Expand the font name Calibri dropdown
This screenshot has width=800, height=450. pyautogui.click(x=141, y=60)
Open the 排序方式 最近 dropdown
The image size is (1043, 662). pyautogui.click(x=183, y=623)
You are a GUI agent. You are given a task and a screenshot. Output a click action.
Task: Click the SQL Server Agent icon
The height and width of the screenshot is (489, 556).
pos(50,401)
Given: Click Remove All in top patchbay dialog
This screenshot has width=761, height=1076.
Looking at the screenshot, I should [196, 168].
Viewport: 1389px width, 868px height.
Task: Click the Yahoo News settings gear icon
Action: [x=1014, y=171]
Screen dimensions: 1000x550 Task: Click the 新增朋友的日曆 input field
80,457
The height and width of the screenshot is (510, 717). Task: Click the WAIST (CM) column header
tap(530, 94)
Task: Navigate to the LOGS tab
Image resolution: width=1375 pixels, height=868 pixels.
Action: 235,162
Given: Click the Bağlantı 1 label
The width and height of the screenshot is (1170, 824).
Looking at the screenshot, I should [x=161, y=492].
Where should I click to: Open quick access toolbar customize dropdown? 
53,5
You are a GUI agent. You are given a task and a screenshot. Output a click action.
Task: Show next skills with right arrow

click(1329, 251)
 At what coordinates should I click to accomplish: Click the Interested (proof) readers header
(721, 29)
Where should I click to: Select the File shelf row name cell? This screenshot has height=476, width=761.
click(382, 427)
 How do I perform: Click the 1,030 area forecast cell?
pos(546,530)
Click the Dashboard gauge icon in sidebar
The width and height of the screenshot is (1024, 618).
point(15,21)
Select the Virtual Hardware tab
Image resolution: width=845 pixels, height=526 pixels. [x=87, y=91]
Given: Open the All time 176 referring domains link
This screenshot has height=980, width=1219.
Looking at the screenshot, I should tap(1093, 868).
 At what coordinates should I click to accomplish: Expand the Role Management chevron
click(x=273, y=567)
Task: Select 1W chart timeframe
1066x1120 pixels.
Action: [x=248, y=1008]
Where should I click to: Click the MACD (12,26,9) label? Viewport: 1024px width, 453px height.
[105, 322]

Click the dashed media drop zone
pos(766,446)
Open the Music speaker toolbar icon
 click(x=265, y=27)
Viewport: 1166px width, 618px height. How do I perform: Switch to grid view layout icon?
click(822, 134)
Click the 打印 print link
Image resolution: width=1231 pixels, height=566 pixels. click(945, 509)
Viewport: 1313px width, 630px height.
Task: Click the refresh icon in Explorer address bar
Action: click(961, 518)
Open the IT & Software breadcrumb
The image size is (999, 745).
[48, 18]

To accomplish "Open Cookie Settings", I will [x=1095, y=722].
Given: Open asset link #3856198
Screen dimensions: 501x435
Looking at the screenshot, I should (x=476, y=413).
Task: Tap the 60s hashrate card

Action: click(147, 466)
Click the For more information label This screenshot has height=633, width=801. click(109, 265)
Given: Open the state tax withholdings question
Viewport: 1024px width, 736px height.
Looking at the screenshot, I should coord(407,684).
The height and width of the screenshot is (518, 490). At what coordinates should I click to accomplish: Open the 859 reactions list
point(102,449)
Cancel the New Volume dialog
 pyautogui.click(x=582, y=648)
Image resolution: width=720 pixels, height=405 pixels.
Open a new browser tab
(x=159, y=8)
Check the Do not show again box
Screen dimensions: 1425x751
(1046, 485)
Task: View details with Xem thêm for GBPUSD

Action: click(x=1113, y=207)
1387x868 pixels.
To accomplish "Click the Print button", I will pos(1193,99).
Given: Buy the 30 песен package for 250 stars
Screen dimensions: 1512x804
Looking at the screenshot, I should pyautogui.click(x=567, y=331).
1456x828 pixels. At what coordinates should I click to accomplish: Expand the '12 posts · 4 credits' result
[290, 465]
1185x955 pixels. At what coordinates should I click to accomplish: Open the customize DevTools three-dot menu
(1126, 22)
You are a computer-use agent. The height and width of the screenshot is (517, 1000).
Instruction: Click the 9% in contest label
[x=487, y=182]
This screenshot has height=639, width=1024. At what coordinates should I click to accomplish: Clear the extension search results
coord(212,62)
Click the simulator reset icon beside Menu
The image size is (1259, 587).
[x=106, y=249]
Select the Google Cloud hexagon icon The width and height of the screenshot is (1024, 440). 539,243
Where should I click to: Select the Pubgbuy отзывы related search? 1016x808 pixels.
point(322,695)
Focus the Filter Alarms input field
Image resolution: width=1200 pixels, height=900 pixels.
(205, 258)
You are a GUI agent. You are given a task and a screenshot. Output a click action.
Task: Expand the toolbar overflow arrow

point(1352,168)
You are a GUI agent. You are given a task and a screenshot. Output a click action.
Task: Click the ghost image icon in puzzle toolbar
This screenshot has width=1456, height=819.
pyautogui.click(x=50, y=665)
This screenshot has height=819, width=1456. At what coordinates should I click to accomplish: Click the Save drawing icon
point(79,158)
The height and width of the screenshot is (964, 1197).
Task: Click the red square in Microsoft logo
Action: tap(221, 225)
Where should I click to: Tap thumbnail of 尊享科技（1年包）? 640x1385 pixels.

## What to do
Repeat all of the lines above, swapping every "GUI agent" for "screen assistant" and leaving everything else unchanged.

## Written answer
Expand the font name Calibri dropdown
This screenshot has width=800, height=450. pyautogui.click(x=141, y=60)
Open the 排序方式 最近 dropdown
The image size is (1043, 662). pyautogui.click(x=183, y=623)
You are a screen assistant. You are given a task and a screenshot. Output a click action.
Task: Click the SQL Server Agent icon
The height and width of the screenshot is (489, 556).
pos(50,401)
Given: Click Remove All in top patchbay dialog
This screenshot has width=761, height=1076.
Looking at the screenshot, I should [196, 168].
Viewport: 1389px width, 868px height.
Task: Click the Yahoo News settings gear icon
Action: [x=1014, y=171]
Screen dimensions: 1000x550 Task: Click the 新增朋友的日曆 input field
80,457
The height and width of the screenshot is (510, 717). Task: Click the WAIST (CM) column header
tap(530, 94)
Task: Navigate to the LOGS tab
Image resolution: width=1375 pixels, height=868 pixels.
Action: 235,162
Given: Click the Bağlantı 1 label
The width and height of the screenshot is (1170, 824).
Looking at the screenshot, I should [x=161, y=492].
Where should I click to: Open quick access toolbar customize dropdown? 
53,5
You are a screen assistant. You are given a task and a screenshot. Output a click action.
Task: Show next skills with right arrow

click(1329, 251)
 At what coordinates should I click to accomplish: Click the Interested (proof) readers header
(721, 29)
Where should I click to: Select the File shelf row name cell? This screenshot has height=476, width=761.
click(382, 427)
 How do I perform: Click the 1,030 area forecast cell?
pos(546,530)
Click the Dashboard gauge icon in sidebar
The width and height of the screenshot is (1024, 618).
point(15,21)
Select the Virtual Hardware tab
Image resolution: width=845 pixels, height=526 pixels. [x=87, y=91]
Given: Open the All time 176 referring domains link
This screenshot has height=980, width=1219.
Looking at the screenshot, I should tap(1093, 868).
 At what coordinates should I click to accomplish: Expand the Role Management chevron
click(x=273, y=567)
Task: Select 1W chart timeframe
1066x1120 pixels.
Action: [x=248, y=1008]
Where should I click to: Click the MACD (12,26,9) label? Viewport: 1024px width, 453px height.
[105, 322]

Click the dashed media drop zone
pos(766,446)
Open the Music speaker toolbar icon
 click(x=265, y=27)
Viewport: 1166px width, 618px height. How do I perform: Switch to grid view layout icon?
click(822, 134)
Click the 打印 print link
Image resolution: width=1231 pixels, height=566 pixels. click(945, 509)
Viewport: 1313px width, 630px height.
Task: Click the refresh icon in Explorer address bar
Action: click(961, 518)
Open the IT & Software breadcrumb
The image size is (999, 745).
[48, 18]

To accomplish "Open Cookie Settings", I will [x=1095, y=722].
Given: Open asset link #3856198
Screen dimensions: 501x435
Looking at the screenshot, I should (x=476, y=413).
Task: Tap the 60s hashrate card

Action: click(147, 466)
Click the For more information label This screenshot has height=633, width=801. click(109, 265)
Given: Open the state tax withholdings question
Viewport: 1024px width, 736px height.
Looking at the screenshot, I should coord(407,684).
The height and width of the screenshot is (518, 490). At what coordinates should I click to accomplish: Open the 859 reactions list
point(102,449)
Cancel the New Volume dialog
 pyautogui.click(x=582, y=648)
Image resolution: width=720 pixels, height=405 pixels.
Open a new browser tab
(x=159, y=8)
Check the Do not show again box
Screen dimensions: 1425x751
(1046, 485)
Task: View details with Xem thêm for GBPUSD

Action: click(x=1113, y=207)
1387x868 pixels.
To accomplish "Click the Print button", I will pos(1193,99).
Given: Buy the 30 песен package for 250 stars
Screen dimensions: 1512x804
Looking at the screenshot, I should pyautogui.click(x=567, y=331).
1456x828 pixels. At what coordinates should I click to accomplish: Expand the '12 posts · 4 credits' result
[290, 465]
1185x955 pixels. At what coordinates should I click to accomplish: Open the customize DevTools three-dot menu
(1126, 22)
You are a computer-use agent. The height and width of the screenshot is (517, 1000).
Instruction: Click the 9% in contest label
[x=487, y=182]
This screenshot has height=639, width=1024. At what coordinates should I click to accomplish: Clear the extension search results
coord(212,62)
Click the simulator reset icon beside Menu
The image size is (1259, 587).
[x=106, y=249]
Select the Google Cloud hexagon icon The width and height of the screenshot is (1024, 440). 539,243
Where should I click to: Select the Pubgbuy отзывы related search? 1016x808 pixels.
point(322,695)
Focus the Filter Alarms input field
Image resolution: width=1200 pixels, height=900 pixels.
(205, 258)
You are a screen assistant. You are given a task and a screenshot. Output a click action.
Task: Expand the toolbar overflow arrow

point(1352,168)
You are a screen assistant. You are given a task and a screenshot. Output a click action.
Task: Click the ghost image icon in puzzle toolbar
This screenshot has width=1456, height=819.
pyautogui.click(x=50, y=665)
This screenshot has height=819, width=1456. At what coordinates should I click to accomplish: Click the Save drawing icon
point(79,158)
The height and width of the screenshot is (964, 1197).
Task: Click the red square in Microsoft logo
Action: tap(221, 225)
Where should I click to: Tap thumbnail of 尊享科技（1年包）? 640x1385 pixels.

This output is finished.